Exactly reproduce the lines from the one holding "Viewport: 729px width, 724px" through the end of the records, including both boundary lines but no pictures.

**Available data:**
□ □ □ □ □
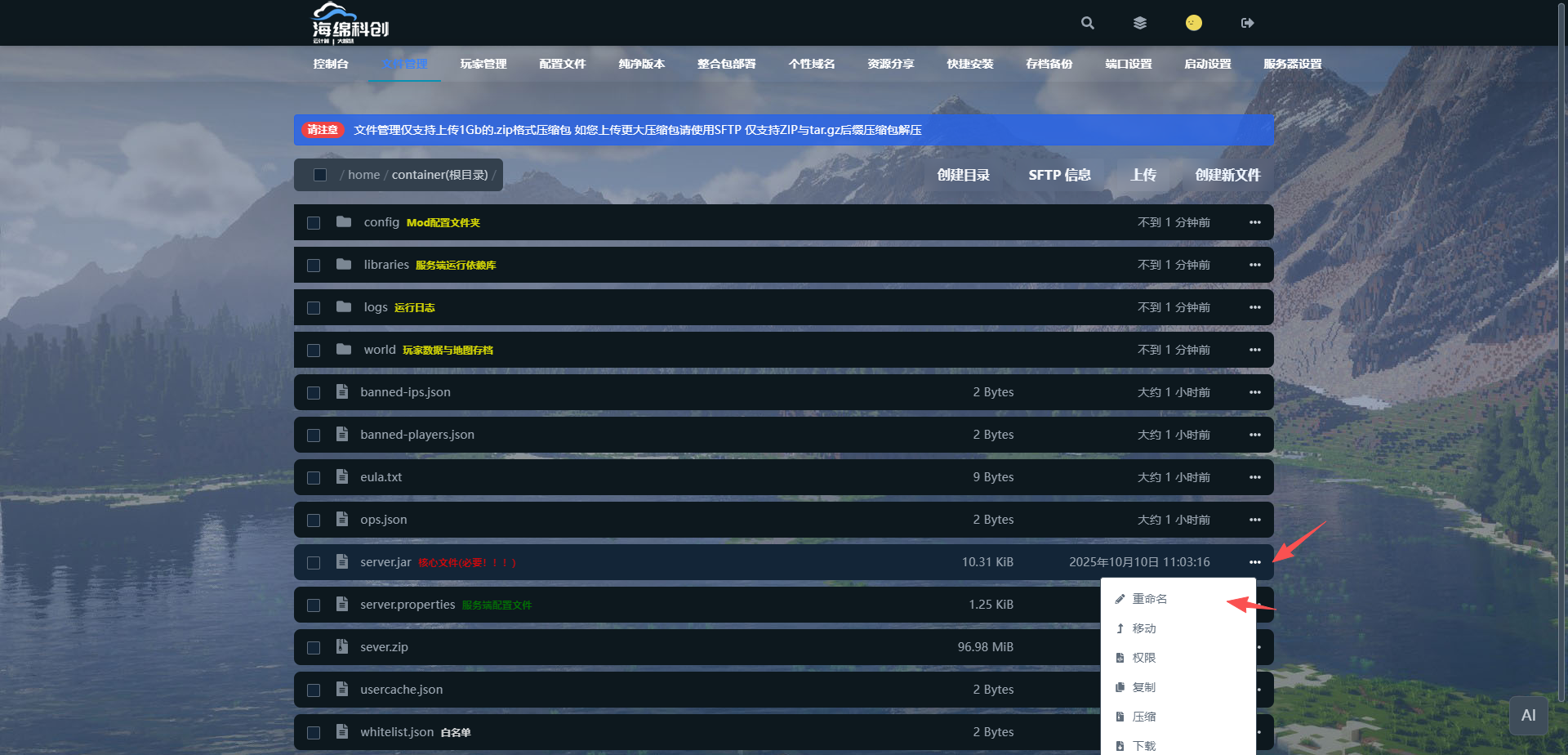
Task: Open the layers stack icon in header
Action: click(x=1140, y=23)
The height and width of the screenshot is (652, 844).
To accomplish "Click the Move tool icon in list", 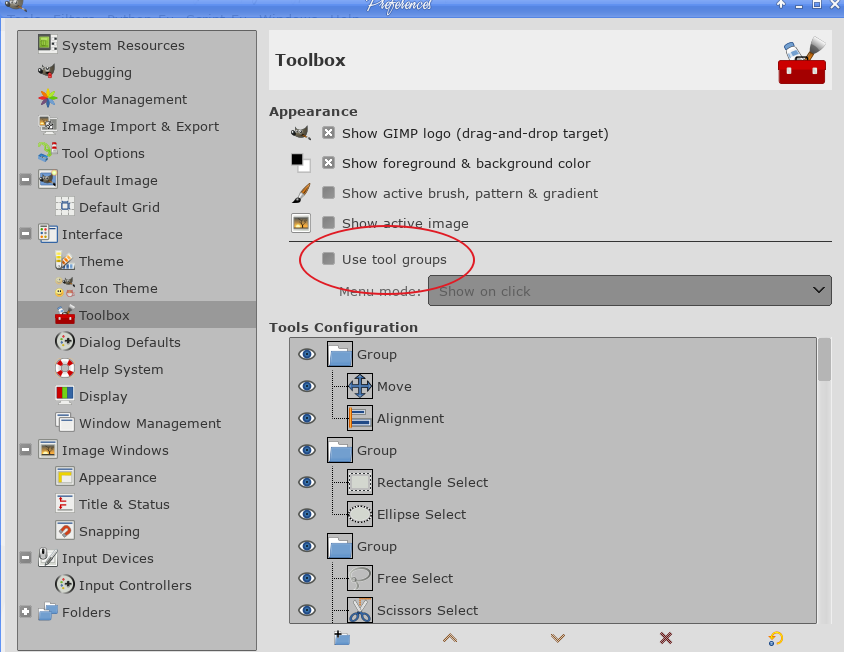I will [360, 386].
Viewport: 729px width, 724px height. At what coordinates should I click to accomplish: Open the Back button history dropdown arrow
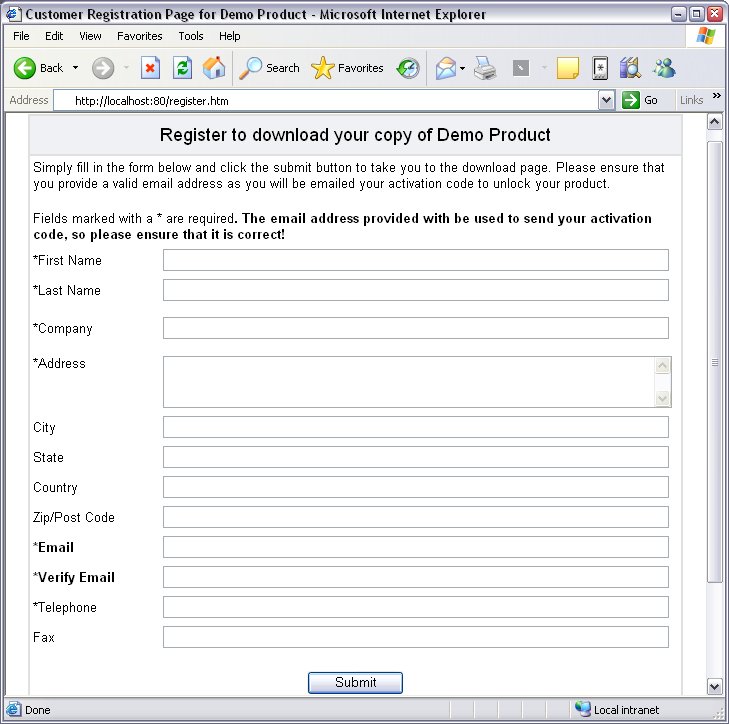tap(75, 68)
□ □ □ □ □
**Answer space:**
Viewport: 729px width, 724px height. At what coordinates should I click to accomplish: Open the Back button history dropdown arrow
tap(75, 68)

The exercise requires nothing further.